The truth is, MLB will never come up with a satisfactory domestic violence punishment structure because it’s an entertainment company that’s had a comprehensive societal failure fall into its lap. As long as men assault women, and as long as our society reflexively protects the powerful, Major League Baseball will be unable to punish those transgressions in a way that satisfies both the need for education and compassion among the public and the desire to punish people who do evil things.
Ideally, this would be the province of the legal system, but domestic violence cases are hard to prosecute because they require the victim to come forward and tell their side of the story—which is humiliating under the best of circumstances, and frequently dangerous or impossible. Even reporting abuse is difficult—law enforcement officers, who themselves commit domestic violence at a rate at least twice that of the general population, can be unsympathetic, and even if law enforcement pursues the case, it can mean breaking up a marriage or a family.
Russell will return to baseball and carry the stigma of an abuser, at least for a while. The Colorado Rockies jettisoned José Reyes after his own domestic violence suspension in 2016, and the Mets picked the four-time All-Star up and paraded him around like a beloved returning son for two and a half years. Some Cubs fans will view this whole business as an inconvenience or a conspiracy against their favorite team. Some opposing fans will use it as banter, proof that their team is more righteous and that the Cubs are The Bad Guys, which might be worse. Don’t bother waiting for retributive justice—we’ve been down this road too many times to hold out hope that it’s coming.
But in one crucial respect, this case is different from most other domestic violence cases: MLB renewed its investigation because Reidy-Russell came forward and told her side of the story, which very rarely happens; she told the story in her own words in a blog post and again a week later in an interview with Jesse Rogers of ESPN.
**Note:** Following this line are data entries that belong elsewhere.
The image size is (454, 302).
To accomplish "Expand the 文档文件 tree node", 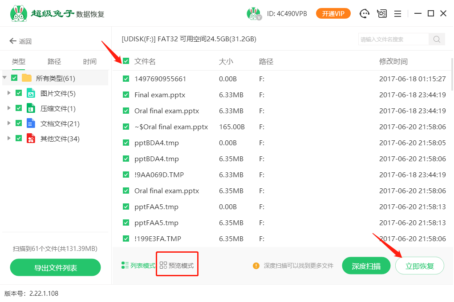I will 9,123.
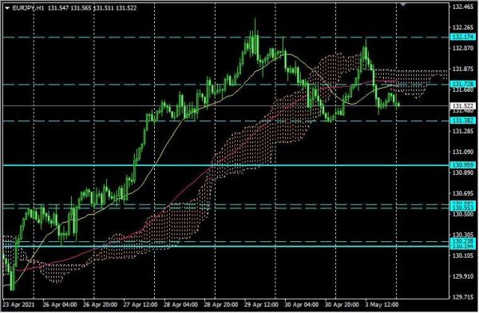Select the 130.959 cyan price label

(463, 165)
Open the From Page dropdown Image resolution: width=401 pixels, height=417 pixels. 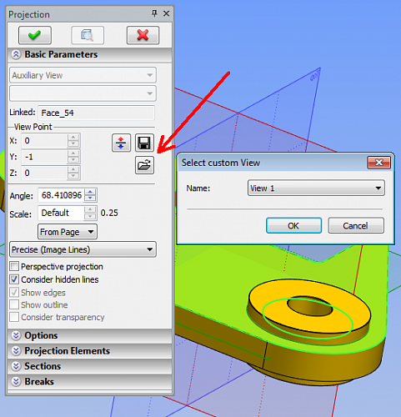68,232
It’s not fair expect this of all survivors. Recounting such a traumatic story, even in confidence to a friend or a therapist, requires confronting incredibly unsettling emotions and memories. Sharing it with the world takes phenomenal courage. And as much as laying this story out for public consumption might help Reidy-Russell heal, it comes at a cost. Reidy-Russell’s post from two weeks ago is the only thing on her site, and whatever else she does, she’ll be remembered for something she suffered rather than anything she did.
We should be grateful that Reidy-Russell chose to be so candid, because her post and her comments to Rogers are an incredible account of what it’s like to be battered and gaslighted by someone you love, and what it does to you. Read them and you’ll begin to understand that she suffered not just physical abuse and emotional manipulation, but a profound betrayal of trust—and why that distinction is important. Then read the 2015 Sports Illustrated article by Michael McKnight and L. Jon Wertheim on how former big league outfielder Milton Bradley terrorized his late wife, Monique, over the course of a decade. Then read this Q&A in The Athletic between Cubs beat reporter Sahadev Sharma and author and journalist Jessica Luther, who’s reported extensively on violence against women in sports, on how sportswriters can report on domestic violence more thoughtfully and what “asking the right questions” even means.
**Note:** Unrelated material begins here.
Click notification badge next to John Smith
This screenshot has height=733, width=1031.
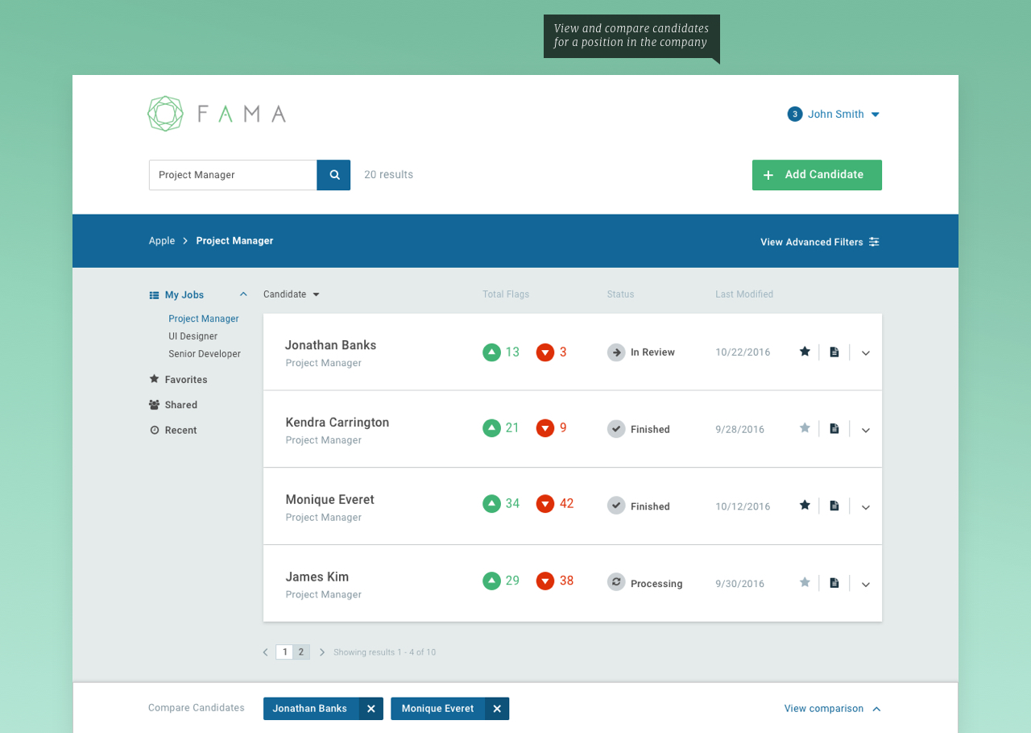795,115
In the absence of adequate retributive justice from the league or the law, we can count only on our own individual ability to learn and affect change. To change the way we talk, or think, what questions we ask as reporters or what jokes we make among friends—or allow others to make. To demand more from team and league executives. Or to make a difference directly; for instance, when the Cubs traded for Aroldis Chapman in 2016, some fans pledged per-save donations to organizations that helped survivors of domestic violence.
Feeling good isn’t an option. But doing better is.